The Future of Areas/Super Areas

From OpenStreetMap Wiki
Jump to navigation Jump to search

The important distinction between an area and a way is that for an area we are interested in the set of all points in the area's interior; with an area it's not enough to simply know where its boundary is. While this is a trivial issue for small areas that are entirely loaded into memory (like a city park), it becomes a problem when the area is huge, like the Atlantic Ocean.

The Problem

Currently, multipolygon relations are not used for oceans and continents because:

  • The resulting relation would be extremely fragile. A huge number of coastline ways build up the perimeter, and a missing node-link in any two ways, or the loss of any way would 'break' the coastline. (Instead, software processing implicitly rebuilds the perimeter rings using a left/right rule, and in practice there are gaps that have to be fudged.)
  • The resulting relation would be enormous, and a client would have to load a huge amount of data to process it.

Super Areas

A super area is an area made of other areas. The area contained within the area is the union of the internal areas. E.g.

<area id="1">
  <tag k="landuse" v="pond" />
  <outer>
    <nd ref="1" />
    <nd ref="2" />
    <nd ref="3" />
    <nd ref="1" />
  </outer>
</area>
<area id="2">
  <tag k="landuse" v="grass" />
  <outer>
    <nd ref="5" />
    <nd ref="6" />
    <nd ref="7" />
    <nd ref="5" />
  </outer>
</area>
<area id="3">
  <tag k="landuse" v="park" />
  <tag k="name" v="Grant Park" />
  <area ref="1">
  <area ref="2">
</area>

A few notes on this scheme:

  • Areas 1 and 2 are 'entities' in their own rights - one defines a pond, and one defines a grassy field.
  • Area 3 is a park, and its area is now the union of the two contained parks.

Advantages

Super Areas would be capable of representing a huge area via smaller sub-tiles. If we do a bounding-box query on part of a large super-area, we would get back:

  • The individual areas whose bounding box intersect the bounding box.
  • The super areas that intersect the areas.

With this model, we can get an area 'tile' that tells us how to treat the points within our mapping box and the super-area with a single set of meta-data (no meta-data duplication) but we don't have to fetch the entire large perimeter of the super-area.

Disadvantages

Since the sub-areas of a super-area could overlap, clients would have to be capable of handling area union operations to correctly interpret valid data. This might increase the complexity of clients doing relatively simple operations.

On the other hand, this can happen now - two closed disjoint multipolygon relations might not actually be disjoint.

The tiled data might be hard to work with for editors. Tiling is really more of a performance optimization, not data.

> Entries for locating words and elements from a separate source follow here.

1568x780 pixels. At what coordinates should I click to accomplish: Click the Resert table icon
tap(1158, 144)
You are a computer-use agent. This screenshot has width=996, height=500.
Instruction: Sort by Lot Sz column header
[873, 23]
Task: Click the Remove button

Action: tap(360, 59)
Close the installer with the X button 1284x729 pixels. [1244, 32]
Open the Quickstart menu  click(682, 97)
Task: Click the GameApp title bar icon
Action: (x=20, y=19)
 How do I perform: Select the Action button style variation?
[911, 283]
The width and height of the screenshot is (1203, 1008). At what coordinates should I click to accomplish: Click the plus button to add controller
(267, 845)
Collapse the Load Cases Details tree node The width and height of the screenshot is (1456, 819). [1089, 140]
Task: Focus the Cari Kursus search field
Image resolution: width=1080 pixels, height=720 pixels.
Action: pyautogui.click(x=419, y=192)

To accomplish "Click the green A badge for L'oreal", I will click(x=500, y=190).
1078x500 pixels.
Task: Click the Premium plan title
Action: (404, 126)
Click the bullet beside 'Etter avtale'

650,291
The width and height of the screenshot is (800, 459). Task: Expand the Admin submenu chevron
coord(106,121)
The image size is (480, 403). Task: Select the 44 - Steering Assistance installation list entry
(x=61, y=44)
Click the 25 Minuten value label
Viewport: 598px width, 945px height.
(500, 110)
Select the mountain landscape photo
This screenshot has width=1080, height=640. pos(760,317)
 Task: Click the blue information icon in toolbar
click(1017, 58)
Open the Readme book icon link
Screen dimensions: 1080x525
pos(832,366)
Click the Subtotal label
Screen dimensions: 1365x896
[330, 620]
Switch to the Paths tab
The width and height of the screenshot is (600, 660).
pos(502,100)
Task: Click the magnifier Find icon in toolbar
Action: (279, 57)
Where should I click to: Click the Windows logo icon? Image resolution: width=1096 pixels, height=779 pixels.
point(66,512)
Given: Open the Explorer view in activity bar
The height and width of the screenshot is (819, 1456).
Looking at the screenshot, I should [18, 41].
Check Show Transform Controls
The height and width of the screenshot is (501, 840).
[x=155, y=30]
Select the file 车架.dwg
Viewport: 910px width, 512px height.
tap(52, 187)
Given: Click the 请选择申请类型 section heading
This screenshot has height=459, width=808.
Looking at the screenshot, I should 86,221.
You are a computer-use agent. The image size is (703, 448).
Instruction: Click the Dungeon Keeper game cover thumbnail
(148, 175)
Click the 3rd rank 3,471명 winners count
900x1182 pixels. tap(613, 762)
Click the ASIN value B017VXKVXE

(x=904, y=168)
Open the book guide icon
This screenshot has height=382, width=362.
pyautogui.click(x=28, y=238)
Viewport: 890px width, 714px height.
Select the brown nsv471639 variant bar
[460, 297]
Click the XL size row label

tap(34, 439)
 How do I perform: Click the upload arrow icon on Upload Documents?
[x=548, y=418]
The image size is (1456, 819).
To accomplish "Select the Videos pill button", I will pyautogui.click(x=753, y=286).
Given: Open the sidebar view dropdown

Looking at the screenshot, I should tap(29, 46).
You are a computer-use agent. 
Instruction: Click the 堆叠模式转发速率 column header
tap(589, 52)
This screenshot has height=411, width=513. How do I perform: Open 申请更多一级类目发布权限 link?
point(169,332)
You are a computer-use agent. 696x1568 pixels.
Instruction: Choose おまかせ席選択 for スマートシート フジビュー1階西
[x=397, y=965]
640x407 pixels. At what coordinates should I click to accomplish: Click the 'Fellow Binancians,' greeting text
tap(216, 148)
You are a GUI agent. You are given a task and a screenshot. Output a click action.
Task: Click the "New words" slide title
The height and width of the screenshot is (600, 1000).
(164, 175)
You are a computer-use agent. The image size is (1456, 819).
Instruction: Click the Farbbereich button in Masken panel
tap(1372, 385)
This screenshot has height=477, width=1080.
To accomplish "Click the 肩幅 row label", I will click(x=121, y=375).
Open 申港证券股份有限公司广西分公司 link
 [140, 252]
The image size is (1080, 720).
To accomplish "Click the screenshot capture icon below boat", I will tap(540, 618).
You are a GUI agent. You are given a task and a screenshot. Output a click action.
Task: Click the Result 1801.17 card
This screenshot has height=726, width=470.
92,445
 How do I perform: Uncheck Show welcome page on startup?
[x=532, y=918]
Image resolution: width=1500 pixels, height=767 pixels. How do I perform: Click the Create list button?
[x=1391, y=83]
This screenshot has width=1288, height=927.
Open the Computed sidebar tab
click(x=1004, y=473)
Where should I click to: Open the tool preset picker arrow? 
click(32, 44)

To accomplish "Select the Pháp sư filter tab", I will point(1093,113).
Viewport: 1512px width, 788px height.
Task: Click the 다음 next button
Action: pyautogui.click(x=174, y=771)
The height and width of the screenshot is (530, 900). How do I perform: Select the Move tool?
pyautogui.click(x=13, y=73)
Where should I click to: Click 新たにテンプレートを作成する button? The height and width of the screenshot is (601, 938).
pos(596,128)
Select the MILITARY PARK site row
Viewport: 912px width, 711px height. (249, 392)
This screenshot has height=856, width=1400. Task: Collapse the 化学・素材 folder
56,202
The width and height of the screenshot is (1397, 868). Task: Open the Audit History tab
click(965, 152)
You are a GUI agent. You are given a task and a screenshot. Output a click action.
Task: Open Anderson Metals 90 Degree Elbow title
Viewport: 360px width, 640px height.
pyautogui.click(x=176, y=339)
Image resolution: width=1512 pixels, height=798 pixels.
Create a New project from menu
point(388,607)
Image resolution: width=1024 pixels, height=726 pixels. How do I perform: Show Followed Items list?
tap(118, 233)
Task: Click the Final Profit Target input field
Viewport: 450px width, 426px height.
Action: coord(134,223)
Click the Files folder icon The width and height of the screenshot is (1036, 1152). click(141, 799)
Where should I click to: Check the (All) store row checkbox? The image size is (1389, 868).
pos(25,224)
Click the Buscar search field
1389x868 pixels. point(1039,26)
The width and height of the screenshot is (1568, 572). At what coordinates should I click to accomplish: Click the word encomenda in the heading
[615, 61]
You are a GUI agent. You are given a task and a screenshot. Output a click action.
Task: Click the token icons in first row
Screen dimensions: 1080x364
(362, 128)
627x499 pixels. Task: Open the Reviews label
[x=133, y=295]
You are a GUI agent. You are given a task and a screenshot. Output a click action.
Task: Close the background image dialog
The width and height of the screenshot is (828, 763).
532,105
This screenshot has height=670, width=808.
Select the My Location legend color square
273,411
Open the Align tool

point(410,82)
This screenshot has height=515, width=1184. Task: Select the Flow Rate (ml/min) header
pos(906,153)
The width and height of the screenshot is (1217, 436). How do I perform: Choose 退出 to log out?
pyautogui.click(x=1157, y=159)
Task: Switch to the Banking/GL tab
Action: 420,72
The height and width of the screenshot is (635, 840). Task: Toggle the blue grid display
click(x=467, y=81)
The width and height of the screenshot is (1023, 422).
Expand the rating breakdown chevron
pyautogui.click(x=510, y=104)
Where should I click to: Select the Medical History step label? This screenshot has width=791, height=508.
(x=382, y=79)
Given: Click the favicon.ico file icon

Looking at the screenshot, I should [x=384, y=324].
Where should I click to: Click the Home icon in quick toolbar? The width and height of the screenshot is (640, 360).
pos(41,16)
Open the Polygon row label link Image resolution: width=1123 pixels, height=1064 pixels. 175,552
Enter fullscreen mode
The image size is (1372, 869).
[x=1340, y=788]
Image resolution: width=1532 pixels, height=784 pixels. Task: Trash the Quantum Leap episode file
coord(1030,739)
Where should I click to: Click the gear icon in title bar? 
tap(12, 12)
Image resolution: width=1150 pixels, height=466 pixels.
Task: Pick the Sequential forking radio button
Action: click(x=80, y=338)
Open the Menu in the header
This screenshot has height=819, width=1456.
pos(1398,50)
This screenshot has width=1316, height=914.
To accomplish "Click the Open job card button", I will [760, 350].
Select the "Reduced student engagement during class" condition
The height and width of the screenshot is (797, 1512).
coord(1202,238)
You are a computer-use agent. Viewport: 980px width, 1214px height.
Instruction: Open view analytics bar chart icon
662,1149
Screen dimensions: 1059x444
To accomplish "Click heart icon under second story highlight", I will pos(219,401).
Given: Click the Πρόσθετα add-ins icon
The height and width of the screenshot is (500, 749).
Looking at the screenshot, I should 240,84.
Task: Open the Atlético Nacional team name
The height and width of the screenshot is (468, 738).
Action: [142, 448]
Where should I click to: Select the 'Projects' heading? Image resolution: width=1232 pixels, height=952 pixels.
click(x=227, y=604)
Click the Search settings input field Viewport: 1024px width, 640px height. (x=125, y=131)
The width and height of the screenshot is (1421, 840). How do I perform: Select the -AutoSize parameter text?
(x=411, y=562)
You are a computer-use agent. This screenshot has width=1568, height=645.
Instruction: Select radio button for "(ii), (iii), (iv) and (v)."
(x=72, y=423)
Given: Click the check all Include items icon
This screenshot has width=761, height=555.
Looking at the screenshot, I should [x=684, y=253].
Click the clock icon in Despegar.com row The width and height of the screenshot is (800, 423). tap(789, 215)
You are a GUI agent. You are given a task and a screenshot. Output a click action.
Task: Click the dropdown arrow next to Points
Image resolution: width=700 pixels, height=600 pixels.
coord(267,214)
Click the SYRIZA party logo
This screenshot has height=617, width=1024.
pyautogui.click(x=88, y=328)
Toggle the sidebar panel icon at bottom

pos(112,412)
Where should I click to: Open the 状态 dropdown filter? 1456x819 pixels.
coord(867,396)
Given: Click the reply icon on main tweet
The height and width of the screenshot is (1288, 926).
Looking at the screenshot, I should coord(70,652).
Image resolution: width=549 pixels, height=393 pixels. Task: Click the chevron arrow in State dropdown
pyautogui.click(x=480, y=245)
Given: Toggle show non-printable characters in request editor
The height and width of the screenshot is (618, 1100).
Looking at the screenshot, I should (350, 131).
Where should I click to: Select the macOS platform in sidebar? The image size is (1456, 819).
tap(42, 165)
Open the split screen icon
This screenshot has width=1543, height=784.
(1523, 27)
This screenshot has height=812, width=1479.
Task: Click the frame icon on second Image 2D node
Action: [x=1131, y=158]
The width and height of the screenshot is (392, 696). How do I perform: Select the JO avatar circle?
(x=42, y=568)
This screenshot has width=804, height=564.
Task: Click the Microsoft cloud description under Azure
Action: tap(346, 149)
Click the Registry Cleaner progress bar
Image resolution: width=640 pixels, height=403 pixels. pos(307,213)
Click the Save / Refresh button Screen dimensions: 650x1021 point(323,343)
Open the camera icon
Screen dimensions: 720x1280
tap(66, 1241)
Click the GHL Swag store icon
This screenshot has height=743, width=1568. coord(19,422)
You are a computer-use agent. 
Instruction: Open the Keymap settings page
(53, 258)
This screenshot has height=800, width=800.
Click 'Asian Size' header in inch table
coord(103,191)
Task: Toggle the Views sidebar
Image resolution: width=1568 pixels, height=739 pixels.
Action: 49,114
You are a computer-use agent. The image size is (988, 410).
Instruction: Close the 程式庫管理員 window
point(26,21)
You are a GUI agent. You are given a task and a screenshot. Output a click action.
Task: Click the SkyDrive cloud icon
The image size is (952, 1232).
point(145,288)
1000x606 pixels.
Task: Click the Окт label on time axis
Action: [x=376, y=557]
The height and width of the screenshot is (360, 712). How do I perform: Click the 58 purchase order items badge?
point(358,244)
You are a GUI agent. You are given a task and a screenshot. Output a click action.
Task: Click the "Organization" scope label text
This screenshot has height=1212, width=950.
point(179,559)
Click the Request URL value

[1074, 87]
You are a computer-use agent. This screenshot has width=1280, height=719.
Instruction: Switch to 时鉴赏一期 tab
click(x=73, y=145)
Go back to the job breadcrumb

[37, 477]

This scheme adds significant complexity to area processing.

Variations/Alternatives

Support tiling implicitly via the editing API, e.g.:

  • When we query a bounding box, we get back only part of an area's XML, enough to work with it.
    • If the area fully surrounds our tile and the tile is interior to the area, it is returned (but empty).
    • If none of our tile is in the area, it is not returned.
  • Only the parts of the area's perimeter that cross through our bounding box are returned.

(I admit, I have no idea how you would then edit and resubmit these 'subsections' and have them link up again.)